* Do this *
Quote the passage on making DCPs exactly, beginning at the words "While DCP is" and stopping after "money on a DCP.".

* Quoted text *
---

While DCP is certainly the dominant format at major venues for now and the foreseeable future, I still maintain my caution in advising filmmakers to make them before they are needed. Nowadays, I hear filmmakers talk about making their DCP master as part of their post process, well before they actually know how their film will be received by programmers and venue bookers. Lets face it, a lot of films, even a lot of TFC member films, never play major festivals or theatrical venues, and their real life is on digital platforms. Remember that DCP is a theatrical format, so if your film is never going to have life in theatrical venues, you do not need to spend the money on a DCP.

---

* Given records *
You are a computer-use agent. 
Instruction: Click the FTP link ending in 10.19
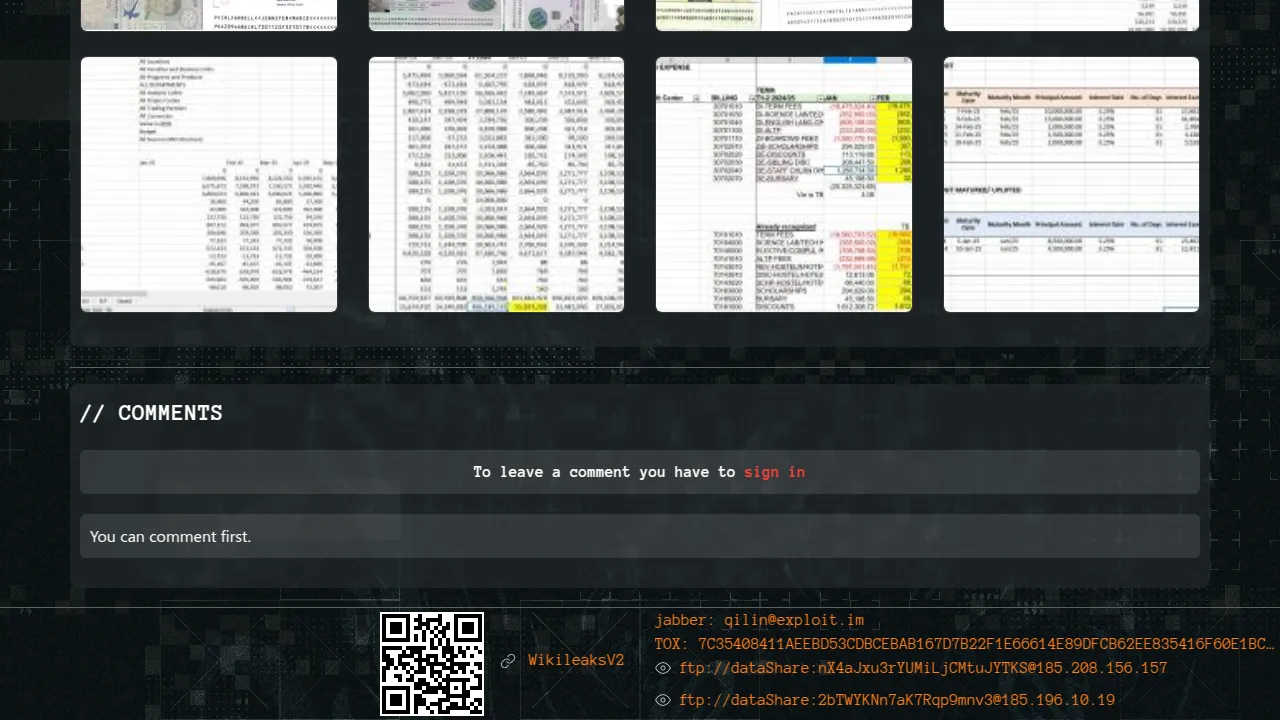click(x=896, y=700)
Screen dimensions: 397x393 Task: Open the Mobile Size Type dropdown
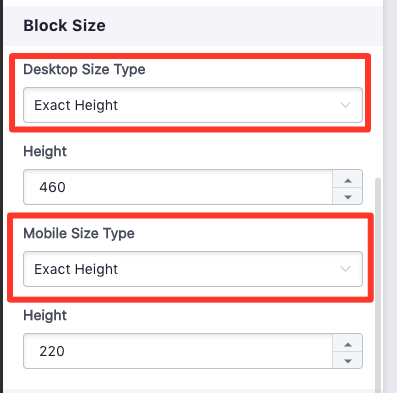193,269
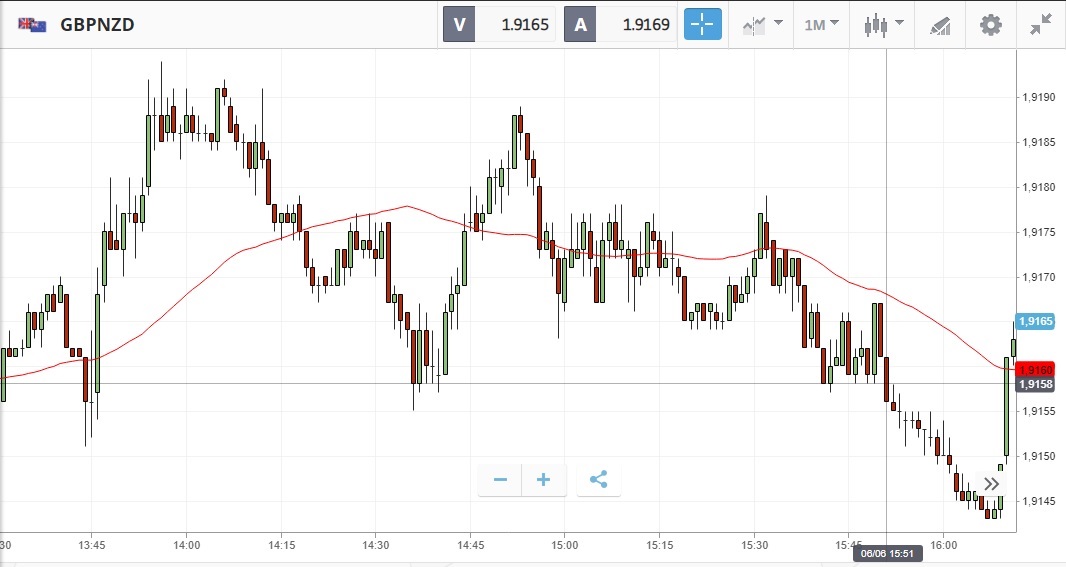Viewport: 1066px width, 567px height.
Task: Zoom out with the minus button
Action: click(x=500, y=480)
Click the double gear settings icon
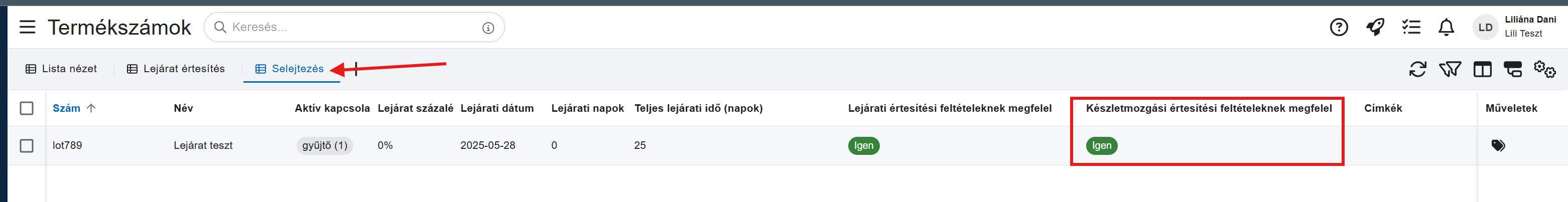This screenshot has height=202, width=1568. click(x=1545, y=69)
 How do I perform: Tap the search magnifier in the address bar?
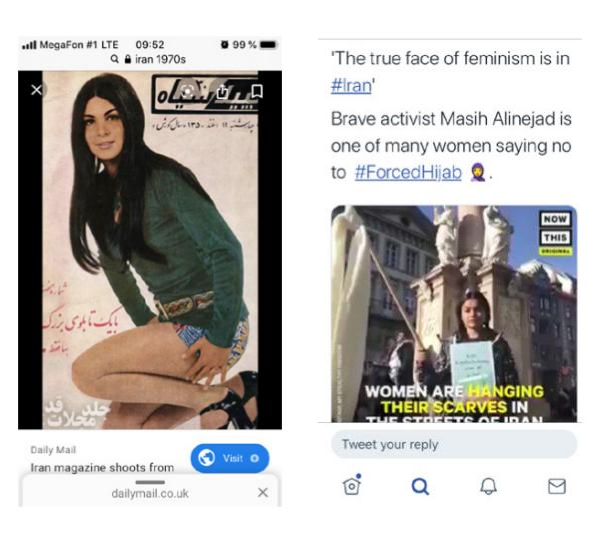114,59

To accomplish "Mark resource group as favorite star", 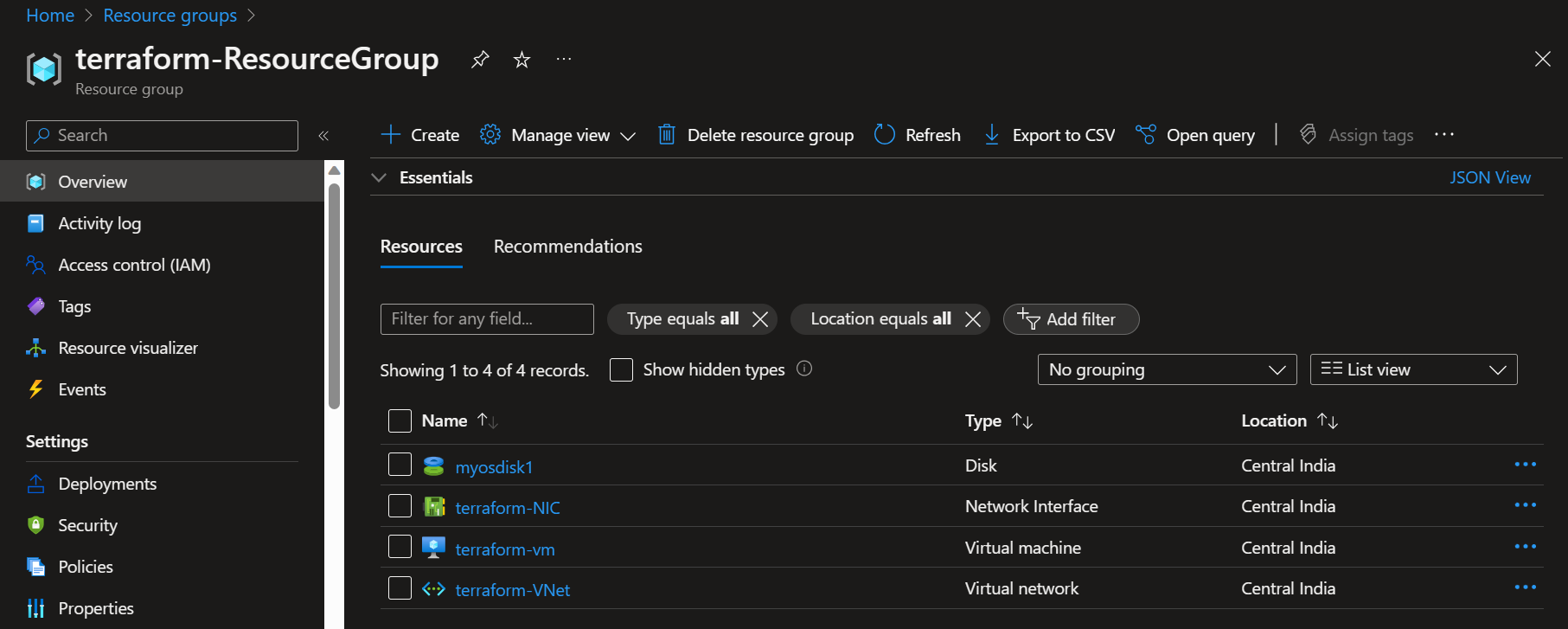I will pos(522,60).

---

* Result below *
While DCP is certainly the dominant format at major venues for now and the foreseeable future, I still maintain my caution in advising filmmakers to make them before they are needed. Nowadays, I hear filmmakers talk about making their DCP master as part of their post process, well before they actually know how their film will be received by programmers and venue bookers. Lets face it, a lot of films, even a lot of TFC member films, never play major festivals or theatrical venues, and their real life is on digital platforms. Remember that DCP is a theatrical format, so if your film is never going to have life in theatrical venues, you do not need to spend the money on a DCP.